Those gatekeepers have assumed a fixed identity of their “protected object” and thus a “true” way of being LGBTIQ+. They believe that an identity can be closed down and crystalized, ignoring that what they “protect” represents just the opposite: the scream of existence of the otherness. There are not scales or patterns of being LGBTIQ+, but dissidence. Those who fight for the right to exist in an oversexualized heteropatriarchy in order to destroy it have a place in the community.          

There is not an ontological privilege that comes from being named first, in any case. If the “first” sexual/sensual dissidences deserve something from the “new ones,” it’s gratitude, since it was their initial struggle to reclaim their existence which was the spark that envisioned that horizon of a new world that inspired all the people who didn’t fit into “normalcy”. But that doesn’t mean that all these rising identities are new, they have always been around, just weren’t named. Those initial proud voices naming themselves were the inspiration to express other repressed experiences. Besides that, in the specific case of asexuality, a scheme of opposition between it and the rest of the signifiers that express sexual attraction is just a misconception. The identification with the ace spectrum is not in opposition: there are plenty of ace people that are gay, lesbian, bi, etc.

If the LGBTIQ+ collective is losing its critical emancipatory potential, then the “new” identities will have to create new spaces of combat. Maybe, they are right, we are on thin ice, but why should it be negative? If that means that the collectivity that we are creating accepts itself as a contingent, fragile, open, fragmentary, and rhizomatic container then that’s another reason to be proud. We must embrace ourselves as collective subjects that understand ourselves as a “deictic sociality” (Mignolo, W, 1996).
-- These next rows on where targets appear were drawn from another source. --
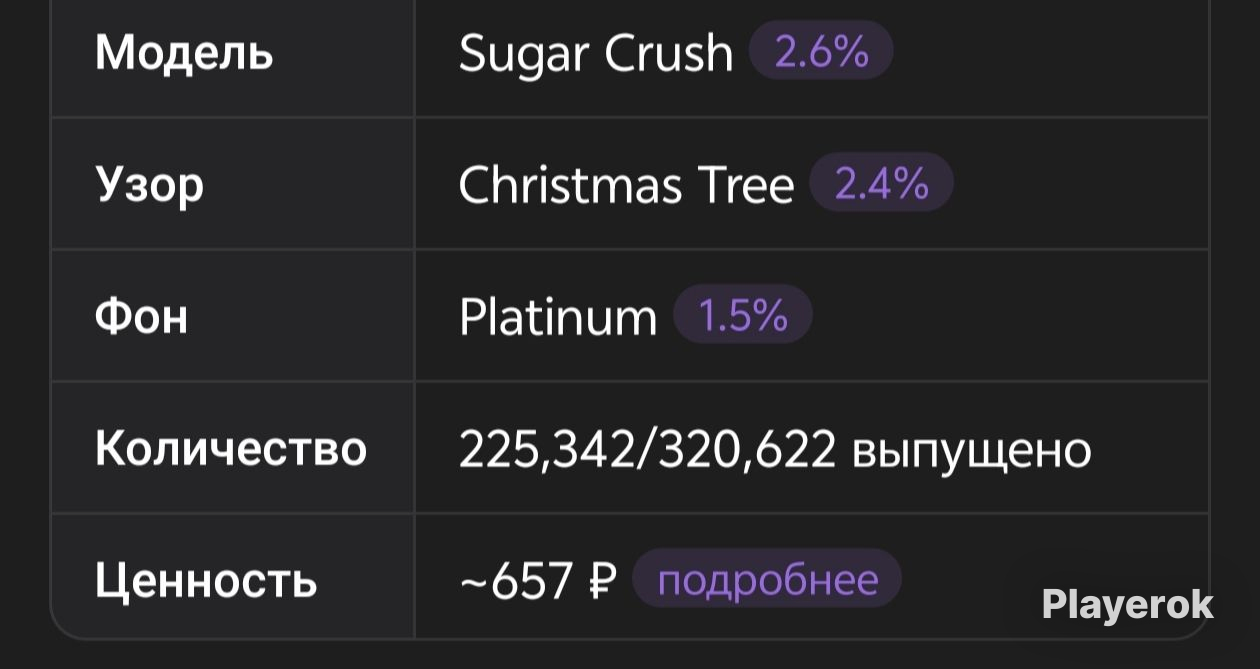Open the подробнее link in the Ценность row

tap(767, 580)
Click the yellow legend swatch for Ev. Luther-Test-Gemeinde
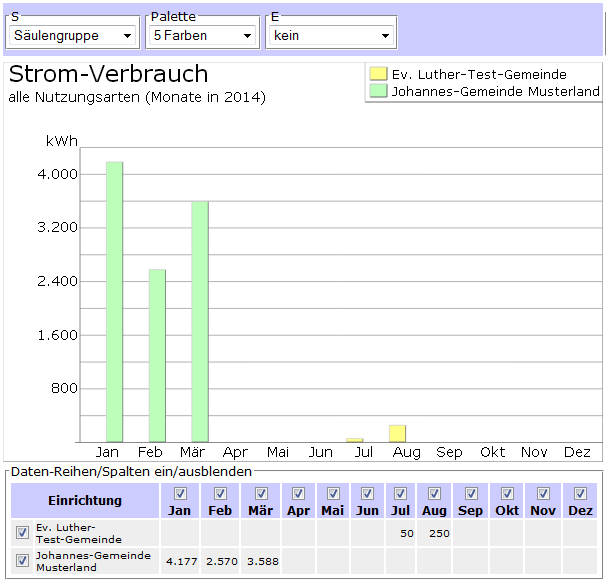The image size is (606, 582). pyautogui.click(x=377, y=74)
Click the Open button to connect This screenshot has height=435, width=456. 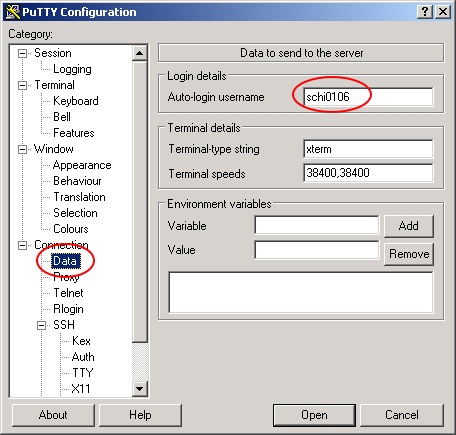pyautogui.click(x=314, y=415)

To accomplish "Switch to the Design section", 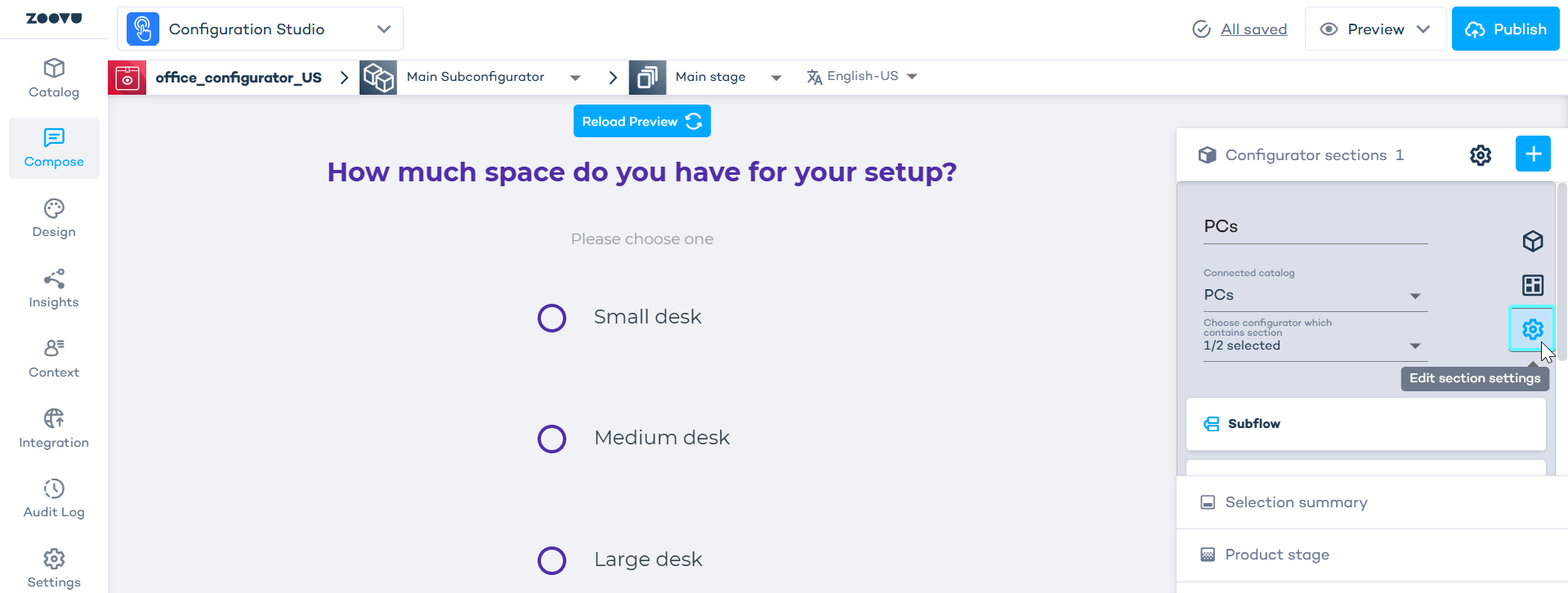I will (54, 219).
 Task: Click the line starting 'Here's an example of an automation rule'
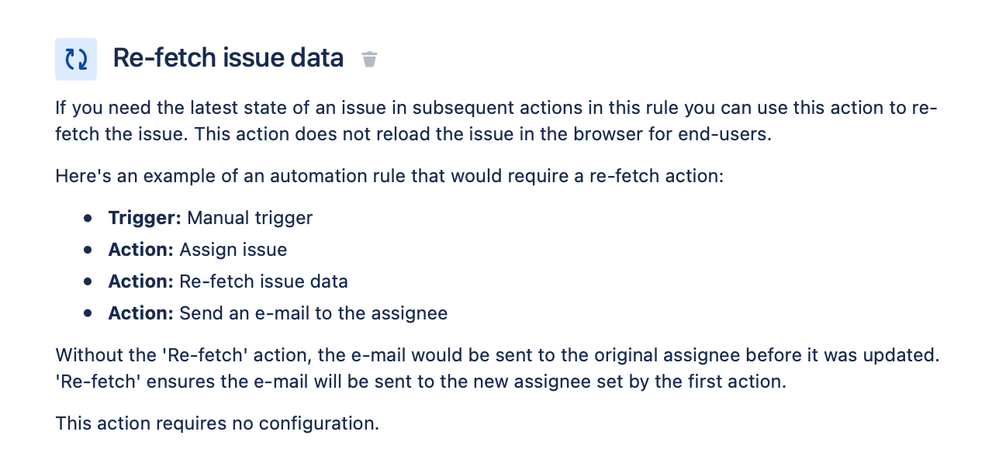tap(390, 176)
In other words: an unstable balance that in its own contradiction understands that it is a kaleidoscope of positions; a melting pot of “ser de/ estar en” (To come from/to be in), many different experiences conditioned by our origins and histories of life, but united by the (a)sexual dissidence.

 

References

Butler, J., 2007 [1990]. El género en disputa. El feminismo y la subversión de la identidad. Barcelona: Paidós.  pp. 19-20.

Laclau, E., 1993. “La imposibilidad de la sociedad”, en Nuevas reflexiones sobre la revolución de nuestro tiempo, pp. 103-106.

Mignolo, W, 1996. "Are Subaltern Studies Postmodernist or Postcolonial? The Politics and Sensibilities of Geo-culturallocations,” draft.